Explores domestic worker migration in and from Indonesia, one of the main labour-sending countries in the world, in fine-grained ethnographic detail.
Follows the process of Indonesian women being recruited, trained, certified, sent abroad as domestic workers and returned home.
Provides key insights into the gendered control of mobility and labour in times of neoliberal globalization and makes an important contribution to decentering critical migration scholarship.
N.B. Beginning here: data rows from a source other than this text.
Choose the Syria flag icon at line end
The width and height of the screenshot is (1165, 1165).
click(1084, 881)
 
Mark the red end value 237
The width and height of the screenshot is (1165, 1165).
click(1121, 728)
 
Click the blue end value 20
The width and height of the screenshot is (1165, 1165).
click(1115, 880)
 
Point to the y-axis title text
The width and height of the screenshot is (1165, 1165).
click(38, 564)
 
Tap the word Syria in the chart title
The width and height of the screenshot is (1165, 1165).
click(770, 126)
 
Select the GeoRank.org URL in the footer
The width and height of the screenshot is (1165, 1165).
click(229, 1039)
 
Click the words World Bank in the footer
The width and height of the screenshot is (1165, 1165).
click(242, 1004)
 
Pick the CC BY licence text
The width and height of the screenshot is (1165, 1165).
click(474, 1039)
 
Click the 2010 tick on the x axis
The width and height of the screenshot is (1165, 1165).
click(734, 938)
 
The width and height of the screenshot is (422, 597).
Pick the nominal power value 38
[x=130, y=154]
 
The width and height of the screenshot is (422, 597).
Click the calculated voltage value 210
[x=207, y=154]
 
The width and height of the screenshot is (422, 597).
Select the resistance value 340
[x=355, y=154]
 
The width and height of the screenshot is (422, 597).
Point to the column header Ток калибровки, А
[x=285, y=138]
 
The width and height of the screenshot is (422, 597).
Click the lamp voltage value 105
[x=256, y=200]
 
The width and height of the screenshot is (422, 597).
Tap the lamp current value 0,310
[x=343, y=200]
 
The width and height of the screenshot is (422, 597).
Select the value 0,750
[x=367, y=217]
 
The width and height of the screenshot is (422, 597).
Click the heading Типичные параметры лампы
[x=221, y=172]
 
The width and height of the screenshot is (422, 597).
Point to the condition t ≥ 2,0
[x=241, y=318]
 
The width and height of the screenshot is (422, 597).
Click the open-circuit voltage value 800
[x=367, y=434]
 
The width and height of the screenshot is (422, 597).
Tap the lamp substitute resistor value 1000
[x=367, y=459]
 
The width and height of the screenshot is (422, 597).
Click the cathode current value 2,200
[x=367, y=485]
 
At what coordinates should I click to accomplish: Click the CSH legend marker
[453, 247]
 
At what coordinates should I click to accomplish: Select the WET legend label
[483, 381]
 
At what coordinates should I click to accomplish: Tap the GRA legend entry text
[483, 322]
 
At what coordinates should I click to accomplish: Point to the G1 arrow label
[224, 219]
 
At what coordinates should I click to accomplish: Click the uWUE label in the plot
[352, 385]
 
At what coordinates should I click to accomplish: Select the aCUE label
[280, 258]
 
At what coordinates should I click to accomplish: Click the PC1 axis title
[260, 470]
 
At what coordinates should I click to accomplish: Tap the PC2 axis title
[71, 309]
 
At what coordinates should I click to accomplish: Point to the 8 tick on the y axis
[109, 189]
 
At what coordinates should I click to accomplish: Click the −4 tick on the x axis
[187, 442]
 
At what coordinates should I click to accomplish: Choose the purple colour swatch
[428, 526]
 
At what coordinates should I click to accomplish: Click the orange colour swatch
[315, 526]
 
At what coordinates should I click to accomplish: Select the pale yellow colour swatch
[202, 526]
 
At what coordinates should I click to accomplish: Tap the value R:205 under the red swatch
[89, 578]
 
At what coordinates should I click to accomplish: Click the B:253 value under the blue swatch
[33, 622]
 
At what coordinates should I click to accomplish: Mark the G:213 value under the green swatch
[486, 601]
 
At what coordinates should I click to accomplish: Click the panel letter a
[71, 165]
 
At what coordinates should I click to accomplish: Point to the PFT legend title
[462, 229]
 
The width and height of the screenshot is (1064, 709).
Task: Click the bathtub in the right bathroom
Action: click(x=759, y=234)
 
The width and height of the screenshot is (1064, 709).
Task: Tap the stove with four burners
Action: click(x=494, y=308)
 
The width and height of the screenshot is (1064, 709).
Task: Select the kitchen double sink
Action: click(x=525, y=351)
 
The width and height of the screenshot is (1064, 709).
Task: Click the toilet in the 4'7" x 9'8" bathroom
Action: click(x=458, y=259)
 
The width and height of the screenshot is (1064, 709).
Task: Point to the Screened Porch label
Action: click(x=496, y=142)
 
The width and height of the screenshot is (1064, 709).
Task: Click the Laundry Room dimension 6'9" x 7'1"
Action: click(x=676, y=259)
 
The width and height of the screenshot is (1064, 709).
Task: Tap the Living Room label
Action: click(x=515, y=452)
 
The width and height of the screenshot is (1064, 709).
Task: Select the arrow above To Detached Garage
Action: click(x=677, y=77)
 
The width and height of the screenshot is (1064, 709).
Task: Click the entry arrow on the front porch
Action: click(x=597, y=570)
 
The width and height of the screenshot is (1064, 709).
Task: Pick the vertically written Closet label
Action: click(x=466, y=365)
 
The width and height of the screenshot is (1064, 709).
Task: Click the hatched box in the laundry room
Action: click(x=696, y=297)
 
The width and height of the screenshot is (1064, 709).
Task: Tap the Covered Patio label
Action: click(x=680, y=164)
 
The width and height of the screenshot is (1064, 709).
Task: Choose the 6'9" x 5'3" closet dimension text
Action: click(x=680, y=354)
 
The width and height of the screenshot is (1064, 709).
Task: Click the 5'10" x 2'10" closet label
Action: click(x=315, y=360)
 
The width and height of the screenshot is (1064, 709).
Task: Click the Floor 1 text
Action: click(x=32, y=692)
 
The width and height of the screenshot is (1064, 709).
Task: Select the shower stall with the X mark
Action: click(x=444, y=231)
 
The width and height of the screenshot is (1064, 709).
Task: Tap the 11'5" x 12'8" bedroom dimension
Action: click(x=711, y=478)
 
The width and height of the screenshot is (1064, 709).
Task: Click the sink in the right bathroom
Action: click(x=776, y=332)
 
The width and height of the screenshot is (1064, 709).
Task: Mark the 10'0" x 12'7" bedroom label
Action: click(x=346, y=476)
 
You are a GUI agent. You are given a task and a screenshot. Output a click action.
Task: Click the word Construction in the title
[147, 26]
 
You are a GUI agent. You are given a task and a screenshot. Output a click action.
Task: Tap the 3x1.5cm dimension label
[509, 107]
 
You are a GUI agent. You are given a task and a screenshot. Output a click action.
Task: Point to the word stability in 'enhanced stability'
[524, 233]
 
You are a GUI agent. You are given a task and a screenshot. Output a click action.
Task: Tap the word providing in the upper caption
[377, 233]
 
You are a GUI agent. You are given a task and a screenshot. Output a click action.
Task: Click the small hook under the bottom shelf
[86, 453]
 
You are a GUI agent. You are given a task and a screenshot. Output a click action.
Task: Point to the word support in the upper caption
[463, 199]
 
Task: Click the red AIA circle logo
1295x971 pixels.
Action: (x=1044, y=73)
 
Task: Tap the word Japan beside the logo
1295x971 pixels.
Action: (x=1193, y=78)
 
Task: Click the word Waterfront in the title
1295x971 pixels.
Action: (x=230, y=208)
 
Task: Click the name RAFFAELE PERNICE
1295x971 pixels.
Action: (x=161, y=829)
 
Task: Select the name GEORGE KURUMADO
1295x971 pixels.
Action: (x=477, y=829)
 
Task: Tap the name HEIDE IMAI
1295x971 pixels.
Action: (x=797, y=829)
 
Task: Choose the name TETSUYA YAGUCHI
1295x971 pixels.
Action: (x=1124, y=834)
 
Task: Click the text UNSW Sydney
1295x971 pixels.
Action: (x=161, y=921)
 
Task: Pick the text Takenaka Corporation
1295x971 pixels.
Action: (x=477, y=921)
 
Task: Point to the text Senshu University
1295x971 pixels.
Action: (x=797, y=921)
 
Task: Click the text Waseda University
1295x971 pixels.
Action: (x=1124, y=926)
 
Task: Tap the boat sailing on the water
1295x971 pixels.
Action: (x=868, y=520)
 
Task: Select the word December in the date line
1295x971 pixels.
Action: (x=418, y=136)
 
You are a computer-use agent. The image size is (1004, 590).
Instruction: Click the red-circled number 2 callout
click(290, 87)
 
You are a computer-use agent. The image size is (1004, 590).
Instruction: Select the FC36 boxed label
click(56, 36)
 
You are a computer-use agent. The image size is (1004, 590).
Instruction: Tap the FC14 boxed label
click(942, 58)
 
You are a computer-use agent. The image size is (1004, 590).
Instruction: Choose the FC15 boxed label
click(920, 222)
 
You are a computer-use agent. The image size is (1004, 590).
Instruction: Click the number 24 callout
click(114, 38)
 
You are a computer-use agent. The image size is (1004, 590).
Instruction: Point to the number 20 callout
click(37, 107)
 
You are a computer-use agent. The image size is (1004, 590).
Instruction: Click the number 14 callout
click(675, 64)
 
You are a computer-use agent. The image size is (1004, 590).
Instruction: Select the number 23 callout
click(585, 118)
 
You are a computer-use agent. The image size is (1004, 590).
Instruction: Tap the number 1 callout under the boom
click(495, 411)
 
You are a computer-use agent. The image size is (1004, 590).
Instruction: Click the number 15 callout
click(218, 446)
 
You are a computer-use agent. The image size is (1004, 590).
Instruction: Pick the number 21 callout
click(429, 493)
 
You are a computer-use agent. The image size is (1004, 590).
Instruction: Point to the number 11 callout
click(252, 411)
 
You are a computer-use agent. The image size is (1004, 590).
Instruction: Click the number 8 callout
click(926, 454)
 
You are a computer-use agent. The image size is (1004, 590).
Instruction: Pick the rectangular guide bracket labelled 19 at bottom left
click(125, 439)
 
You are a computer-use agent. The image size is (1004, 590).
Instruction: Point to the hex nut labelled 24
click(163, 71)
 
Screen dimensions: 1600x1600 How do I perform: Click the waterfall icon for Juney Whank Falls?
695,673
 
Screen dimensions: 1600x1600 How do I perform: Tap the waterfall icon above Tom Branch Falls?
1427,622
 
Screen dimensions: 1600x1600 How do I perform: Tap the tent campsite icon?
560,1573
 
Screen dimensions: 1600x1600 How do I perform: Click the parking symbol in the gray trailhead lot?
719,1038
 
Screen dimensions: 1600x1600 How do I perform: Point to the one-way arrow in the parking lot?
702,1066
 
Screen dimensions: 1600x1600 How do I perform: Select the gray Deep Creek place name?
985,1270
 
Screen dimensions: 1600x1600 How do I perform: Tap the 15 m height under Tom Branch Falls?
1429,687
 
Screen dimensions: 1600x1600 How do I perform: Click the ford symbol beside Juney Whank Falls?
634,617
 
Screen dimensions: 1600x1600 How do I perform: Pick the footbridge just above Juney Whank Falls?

This finely observed study unveils the workings of the Indonesian migration regime, one that has sent hundreds of thousands of women abroad as domestic workers each year. Drawing on extended ethnographic research since 2007, the book literally follows migrant women from their recruitment by local brokers in a village in upland Central Java, via secluded 'training' camps in Jakarta, employment in gated middle-class homes within Indonesia and in Malaysia and back home again. Killias’ analysis uncovers the colonial genealogies of contemporary domestic worker migration and unmasks the gendered moralizing discourses on ‘illegal’ migration and ‘trafficking’ as constraining migrant mobility. By exploring the moral, social, economic and legal processes by which Indonesian women are turned into ‘maids’ for the global care economy, Olivia Killias brings the reader directly into the nerve-racking lives of migrant village women, and reveals the richness and ambiguity of their experiences, going beyond stereotypical representations of them as ‘victims of trafficking’.